68,° S[outh] -- Long[itude] 178 W[est], we cleared the pack, which took a turn & ran
to the southward & westward, & stretching as far as Lat [itude]. 70° S[outh] &
Long[itude]. 170° W[est] it terminated in sharp point, & then turned to the east &
southward. It was hard & heavy the whole way, with many Bergs near it & in it. From
foul winds, it was not until Feb[ruar]y 11.th that we rounded the point, & still coasting
along the same track, traced it down to the Barrier, where we arrived on Feb[ruar]y
23.d & in the evening went about in Lat[itide] 78°,.9'-- Lat[itude] 161° . 27' ,-- a little to
the eastward
[[5]] of where we had been in the January & Feb[ruar]y of the previous year. We
were then amongst much young ice, which covered the sea in small round cases,
called Pancake Ice. For once, the afternoon was splendid, & the reflection of the
sun's rays, when setting upon the smooth water, the Bergs & the Barrier, was most
splendid. We thus added about 100 more miles to this stupendous wall of ice, which
stretched away, farther than you could reach on the horizon, to the eastward &
westward, its surface is raised in long undulating low hills of snow, which abut on the
sea in steep cliffs, where huge masses break off by the heavy swells & become ice
bergs, & are drifted about, probably for ages, increasing in height from the falls of
snow in both summer & winter; for here there are no genial months, to melt such
enormous accumulations of frozen water. It is only by slowly drifting to the northward
& coming into warmer water, that these ice bergs finally dissolve. By keeping more to
the westward in proceeding north, we avoided any pack ice, & on reaching the
lat[itude] of 60°, we commenced running down our longitude, & after rounding Cape
Horn, we arrived here on April 5th, the same day as that on which we reached Hobart
Town last year. How long we shall [illeg.] remain at the Falklands I cannot say: but
next year we go again to the south, in Weddell's track; for the sake of proving the M.

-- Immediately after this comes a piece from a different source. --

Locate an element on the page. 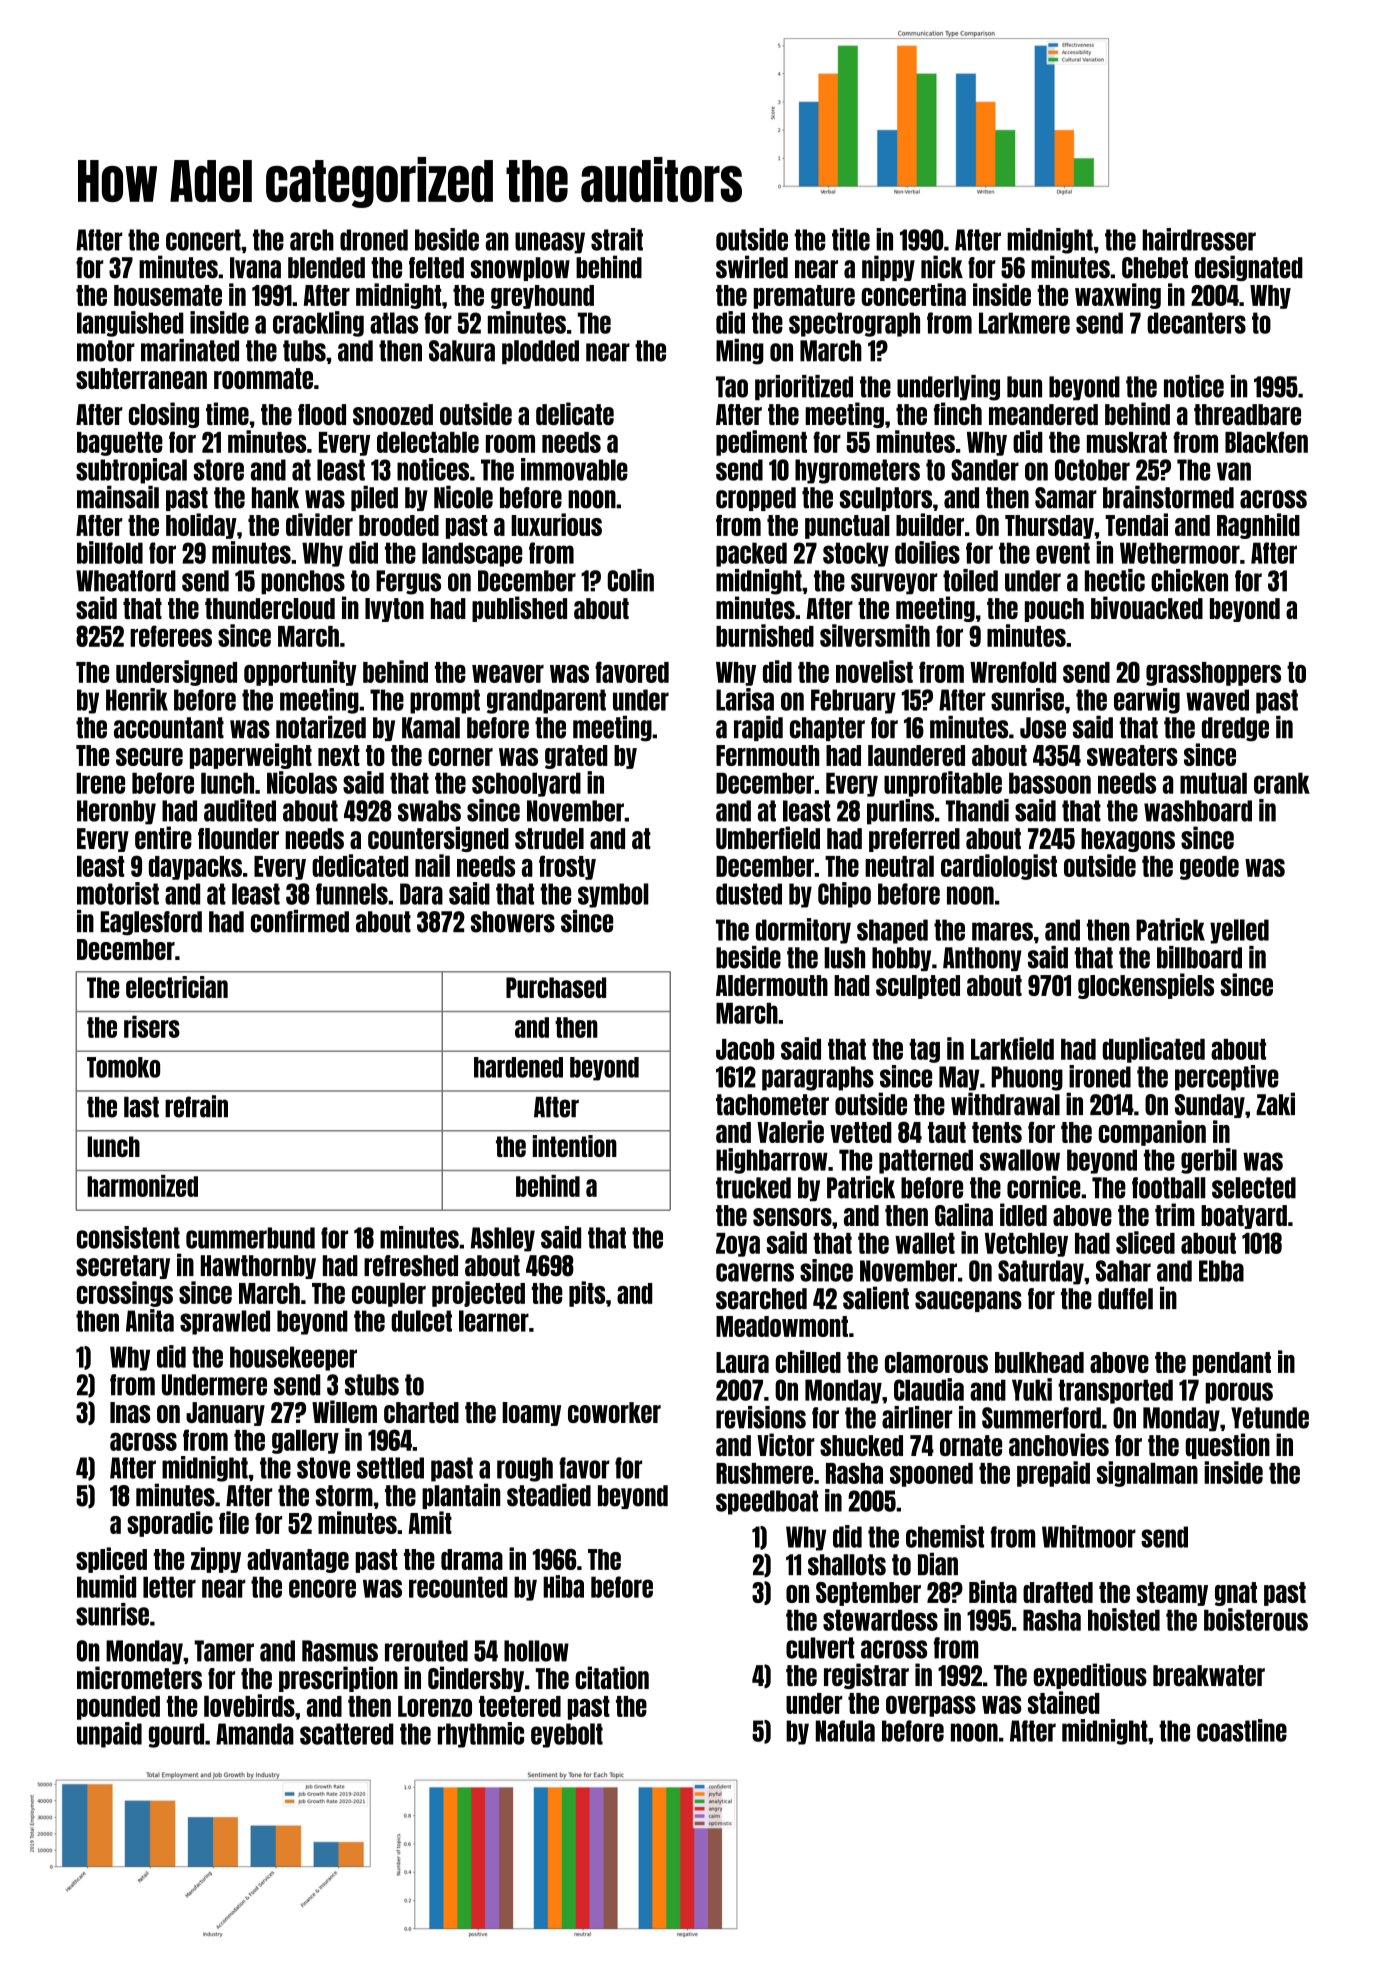  revisions is located at coordinates (761, 1417).
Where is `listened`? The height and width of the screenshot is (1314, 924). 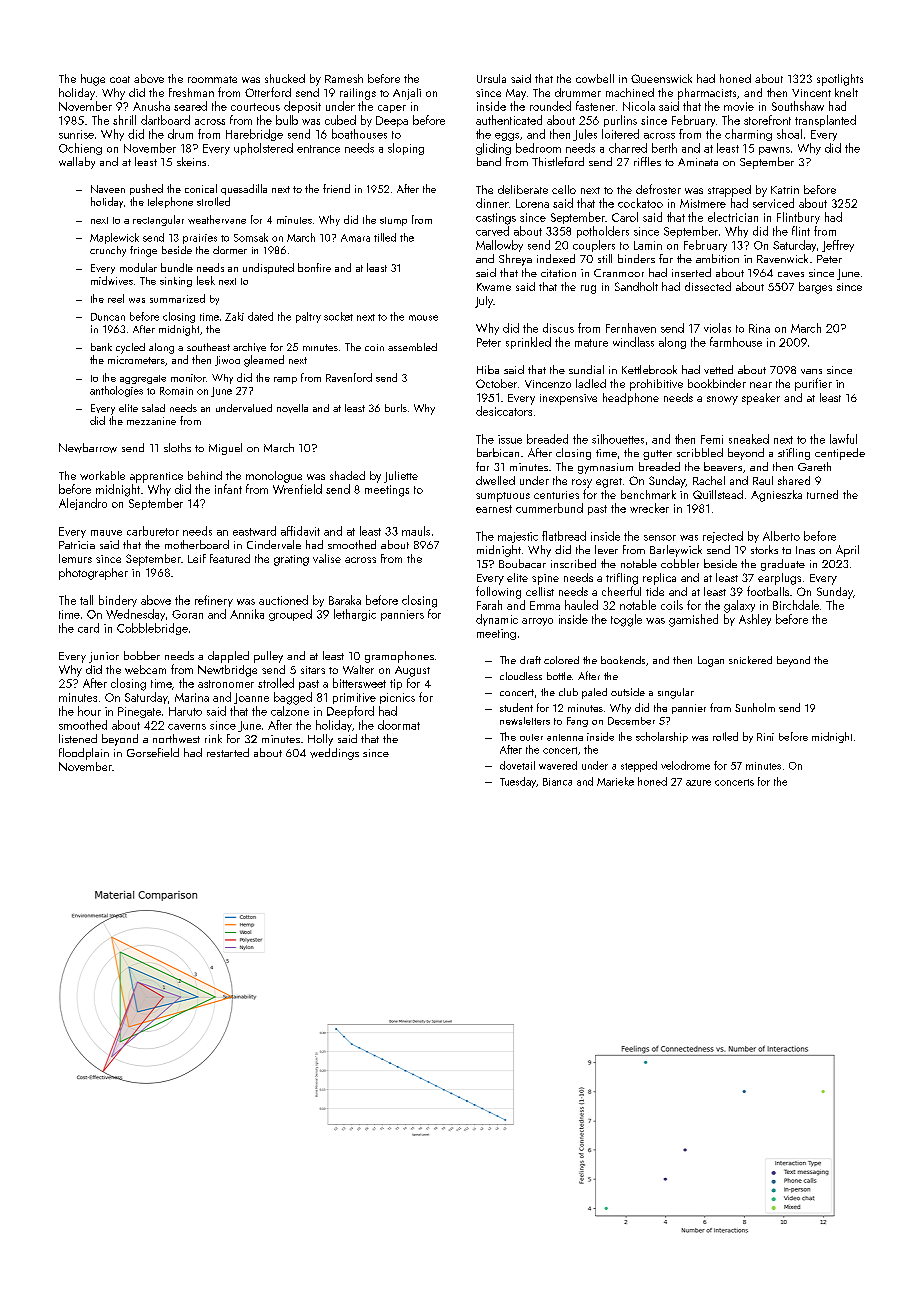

D'Urville's*5 Packs & Barriers are quite
[[6]] previous, & also to wipe away the stigma which he has attached to the name of
poor Weddell, by saying that a "English sailor pretends to have reached lat[itude],
74°". After this we shall go to the Cape & then bear up for Old England.

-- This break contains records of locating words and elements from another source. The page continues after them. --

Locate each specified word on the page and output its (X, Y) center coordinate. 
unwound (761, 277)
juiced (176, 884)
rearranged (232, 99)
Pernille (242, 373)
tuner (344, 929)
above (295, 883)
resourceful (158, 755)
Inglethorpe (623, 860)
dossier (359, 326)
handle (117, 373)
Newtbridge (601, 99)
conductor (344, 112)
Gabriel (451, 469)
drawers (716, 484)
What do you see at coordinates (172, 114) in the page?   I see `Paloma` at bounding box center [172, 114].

We now are daily expecting to hear from England: & through my father's letters I
trust to know your family are in health. To Dr Boott, Miss B, Frank & the rest, I beg
you to present my kind compliments & tell the former that I have 4 species of Carex.
from this Island & several new ones from New Zealand.
(signed) J.D.Hooker.
(Joseph says that the grass, mentioned above, is "probably Sprengel's Carex trifida."
ENDNOTES
1. This letter is a copy written in a hand not that of the original author, JDH. The
copy was probably made by JDH's mother or sister so that a version could be
circulated amongst family and friends.
2. Mrs Mary Boott nee Hardcastle (1794/5--1850). Daughter of the botanist Lucy
Hardcastle who may have been an illegitimate child of Erasmus Darwin. Married in
1820 to Francis Boott a practicing doctor and botanist who published a monograph
on the genus Carex.
3. Dr Francis Boott (1792--1863). American doctor and botanist who lived in England
from 1820. His botanical studies were confined to the Genus Carex. His monograph
of 158 species of Carex was printed in Sir William Jackson Hooker's Flora BorealiAmericana. Fellow and sometime Treasurer and Secretary of the Linnean Society.

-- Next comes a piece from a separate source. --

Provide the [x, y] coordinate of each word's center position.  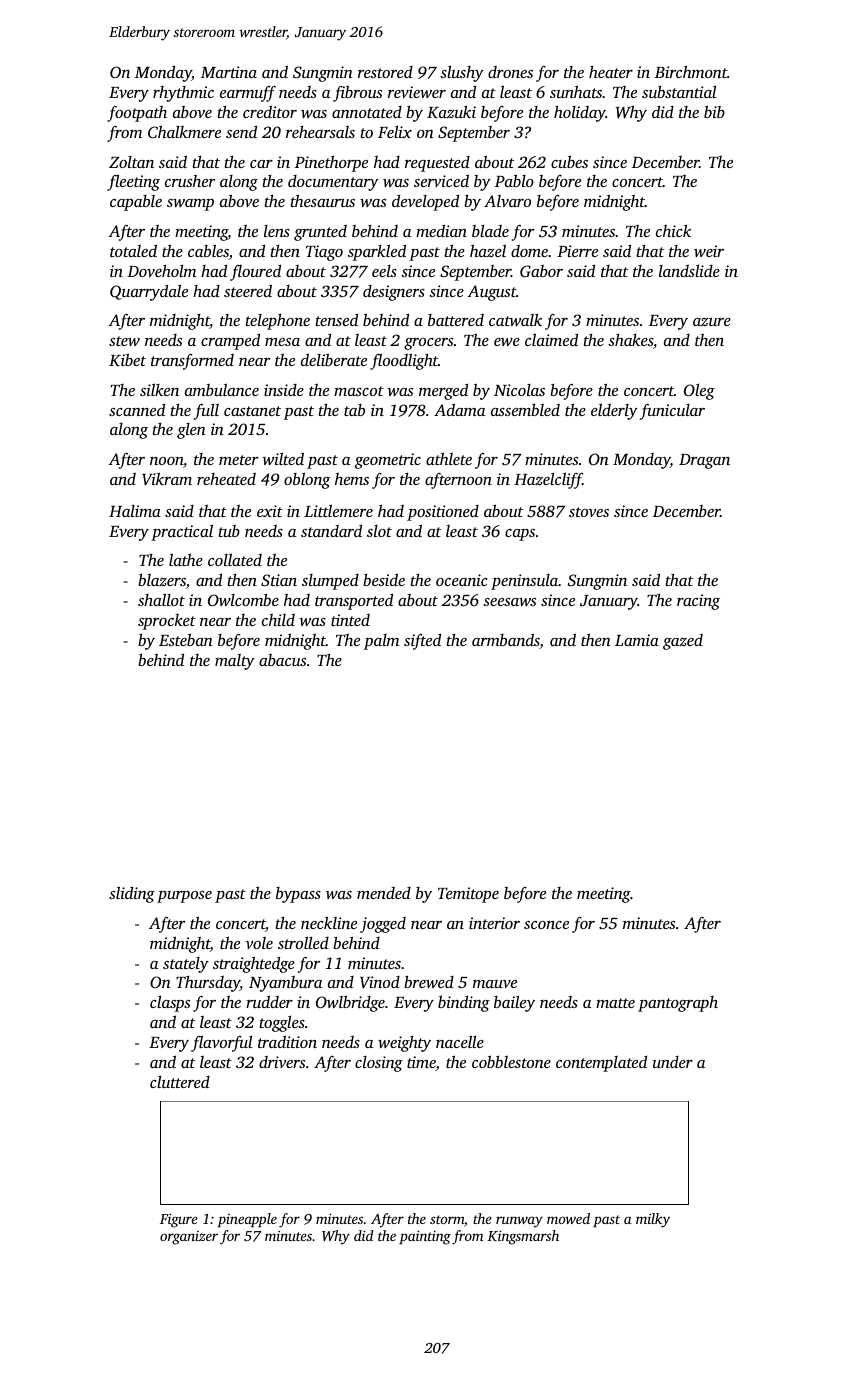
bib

4. Richard Clement Moody (1813--1887). Colonel in the Royal engineers. British
Governor of the Falkland Islands from 1841-1849.
5. Jules Sébastien César Dumont d'Urville (1790 -- 1842).French explorer, naval
officer who explored the south and western Pacific, Australia, New Zealand and
Antarctica. As a botanist and cartographer he left his mark, giving his name to
several seaweeds, plants and shrubs, and places such as D'Urville Island.